Machine learning: Skynet or evolution?
HAVE YOU RECENTLY found yourself wondering what the heck is machine learning? Or what's a neural network? Don’t worry, you're not alone.
The rise of the development of machine learning has made deep learning and artificial neural networks—computer programs that facilitate that learning—a common topic of conversation.
While this might not be your run of the mill dinner party conversation, with the nerdy underground, and the money behind us—it certainly is.
One reason for it's popularity is that Google, Facebook, and most big tech companies are investing heavily in them. (Read more about their machine learning efforts: Google. Facebook.) A lot a people are betting on machine learning. Including me.
Black Swan Free Zone
Artificial Intelligence (AI) and technical progress in general, also has some people worried. There are legitimate concerns about how humanity and technology will progress in the future. A common narrative of the worst of our fears is that machines evolve and try to eliminate humanity (Skynet from Terminator). Or they trick us into a state of surrender (The Matrix). These stories represent people’s misgivings over a tech-dominated, dystopian future. And currently neither one is a high probability.
Personally, I think AI and machine learning thoughtfully applied to important human problems (understanding climate change, analyzing risks, studying environmental factors that impact human health, ..) can help make the world a better place. I won't simply dismiss the naysayers as Luddites, but as my Mom would say, "a little education can go a long way."
With that in mind, I've put together some notes on machine learning and neural networks to help people understand these subjects in more detail. In order to keep it simple, I'm going to break it up into two posts. The first (this one) will be about machine learning. The second, to follow shortly, will be on the subject of neural networks.

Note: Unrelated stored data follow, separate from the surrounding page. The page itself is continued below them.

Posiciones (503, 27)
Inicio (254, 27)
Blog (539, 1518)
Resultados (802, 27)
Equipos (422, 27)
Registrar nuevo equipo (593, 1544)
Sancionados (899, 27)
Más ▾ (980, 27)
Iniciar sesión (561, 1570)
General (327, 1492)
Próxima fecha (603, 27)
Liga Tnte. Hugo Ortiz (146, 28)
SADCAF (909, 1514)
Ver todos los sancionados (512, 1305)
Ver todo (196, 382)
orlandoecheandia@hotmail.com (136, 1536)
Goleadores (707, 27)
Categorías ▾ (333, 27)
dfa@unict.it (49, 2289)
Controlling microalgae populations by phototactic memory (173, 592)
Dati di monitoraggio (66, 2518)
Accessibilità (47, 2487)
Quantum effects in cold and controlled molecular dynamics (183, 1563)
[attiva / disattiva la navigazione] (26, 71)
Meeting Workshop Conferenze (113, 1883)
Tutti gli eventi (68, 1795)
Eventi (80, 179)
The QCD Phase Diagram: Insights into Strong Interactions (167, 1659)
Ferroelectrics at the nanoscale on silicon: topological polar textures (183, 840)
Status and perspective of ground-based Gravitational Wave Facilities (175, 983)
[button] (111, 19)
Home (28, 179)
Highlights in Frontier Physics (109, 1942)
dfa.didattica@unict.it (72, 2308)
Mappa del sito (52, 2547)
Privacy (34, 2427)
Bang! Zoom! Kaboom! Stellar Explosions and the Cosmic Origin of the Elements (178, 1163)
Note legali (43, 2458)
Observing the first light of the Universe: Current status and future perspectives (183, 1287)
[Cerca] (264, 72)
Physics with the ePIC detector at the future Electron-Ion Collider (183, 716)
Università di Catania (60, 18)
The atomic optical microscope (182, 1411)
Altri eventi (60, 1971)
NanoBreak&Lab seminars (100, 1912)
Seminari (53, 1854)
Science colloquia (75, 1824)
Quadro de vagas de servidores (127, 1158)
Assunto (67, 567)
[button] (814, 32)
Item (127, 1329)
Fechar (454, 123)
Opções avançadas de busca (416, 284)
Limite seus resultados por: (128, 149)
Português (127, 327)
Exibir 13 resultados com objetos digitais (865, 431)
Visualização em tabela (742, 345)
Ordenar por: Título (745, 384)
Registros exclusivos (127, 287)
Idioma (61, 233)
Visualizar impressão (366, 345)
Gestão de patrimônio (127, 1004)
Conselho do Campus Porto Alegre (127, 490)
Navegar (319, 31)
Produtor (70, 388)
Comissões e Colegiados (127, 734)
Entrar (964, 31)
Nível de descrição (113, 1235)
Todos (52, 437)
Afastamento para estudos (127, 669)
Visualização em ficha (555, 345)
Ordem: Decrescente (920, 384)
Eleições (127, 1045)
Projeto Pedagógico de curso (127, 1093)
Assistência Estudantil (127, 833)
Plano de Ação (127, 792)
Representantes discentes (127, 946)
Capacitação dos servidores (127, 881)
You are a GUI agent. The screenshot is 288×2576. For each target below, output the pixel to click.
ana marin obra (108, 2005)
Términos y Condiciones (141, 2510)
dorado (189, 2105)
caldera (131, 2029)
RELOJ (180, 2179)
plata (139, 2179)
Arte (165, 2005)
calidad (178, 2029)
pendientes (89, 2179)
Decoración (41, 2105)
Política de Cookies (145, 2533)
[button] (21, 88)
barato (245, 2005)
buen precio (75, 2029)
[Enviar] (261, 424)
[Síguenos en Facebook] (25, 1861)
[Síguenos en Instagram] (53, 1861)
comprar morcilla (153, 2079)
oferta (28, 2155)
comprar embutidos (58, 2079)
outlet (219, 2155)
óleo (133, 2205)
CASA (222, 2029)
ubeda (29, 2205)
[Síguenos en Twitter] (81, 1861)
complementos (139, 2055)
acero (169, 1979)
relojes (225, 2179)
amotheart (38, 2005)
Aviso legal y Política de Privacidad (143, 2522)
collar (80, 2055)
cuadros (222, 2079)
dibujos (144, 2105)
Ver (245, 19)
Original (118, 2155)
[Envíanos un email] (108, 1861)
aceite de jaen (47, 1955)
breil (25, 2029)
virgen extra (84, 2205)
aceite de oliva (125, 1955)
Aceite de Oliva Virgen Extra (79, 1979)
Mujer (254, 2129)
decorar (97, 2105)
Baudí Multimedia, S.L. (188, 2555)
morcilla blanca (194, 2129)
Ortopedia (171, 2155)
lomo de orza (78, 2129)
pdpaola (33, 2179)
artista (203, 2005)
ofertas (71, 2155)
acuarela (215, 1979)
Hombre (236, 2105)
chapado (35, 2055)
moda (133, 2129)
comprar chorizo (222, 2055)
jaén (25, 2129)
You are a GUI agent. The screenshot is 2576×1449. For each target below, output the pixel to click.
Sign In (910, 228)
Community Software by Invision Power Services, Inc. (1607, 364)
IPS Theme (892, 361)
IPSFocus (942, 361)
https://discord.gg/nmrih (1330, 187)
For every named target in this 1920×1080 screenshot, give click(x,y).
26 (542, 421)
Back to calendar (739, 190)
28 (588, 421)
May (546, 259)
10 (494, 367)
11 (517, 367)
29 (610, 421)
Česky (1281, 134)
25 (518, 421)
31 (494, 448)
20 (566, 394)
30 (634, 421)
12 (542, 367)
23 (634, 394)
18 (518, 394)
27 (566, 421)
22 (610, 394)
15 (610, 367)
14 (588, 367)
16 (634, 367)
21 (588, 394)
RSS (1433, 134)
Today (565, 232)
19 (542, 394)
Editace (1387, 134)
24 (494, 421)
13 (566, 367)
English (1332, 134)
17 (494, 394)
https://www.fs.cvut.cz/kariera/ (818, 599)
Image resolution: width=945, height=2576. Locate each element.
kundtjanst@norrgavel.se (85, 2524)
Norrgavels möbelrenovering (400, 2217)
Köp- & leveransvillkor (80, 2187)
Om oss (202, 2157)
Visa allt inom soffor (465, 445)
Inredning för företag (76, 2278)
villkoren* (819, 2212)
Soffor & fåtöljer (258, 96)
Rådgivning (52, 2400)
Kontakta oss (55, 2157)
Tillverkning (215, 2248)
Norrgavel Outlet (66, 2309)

As someone who has been involved in data science, predictive analytics and machine learning for many years, I have some experience working in the trenches. As the Chief Engineering Officer of a analytics company, I've been lucky to be on the ground floor building these technologies into real products. So here's my 25 cent tour of one of the most interesting and exciting technical trends in the last 30 years. I hope it helps!
Machine Learning 101
Machine learning is a type of artificial intelligence (AI) that is essentially a method of teaching computers to make and improve predictions - based on data. Machine learning is also a type of data analysis that automates the building of analytical models. It deals with designing and developing algorithms to evolve behaviors, or the ability to predict future events, based on empirical data.
One key goal of machine learning is to more broadly generalize from limited sets of data. Using algorithms that iteratively learn from data, machine learning allows computers to find hidden insights without being explicitly programmed where to look.
The iterative aspect of machine learning is critical because as models are exposed to new data, they are able to independently adapt. They learn from previous computations to produce reliable, repeatable decisions and results. It’s a science that’s not new – but one that’s rapidly making in roads on multiple problems.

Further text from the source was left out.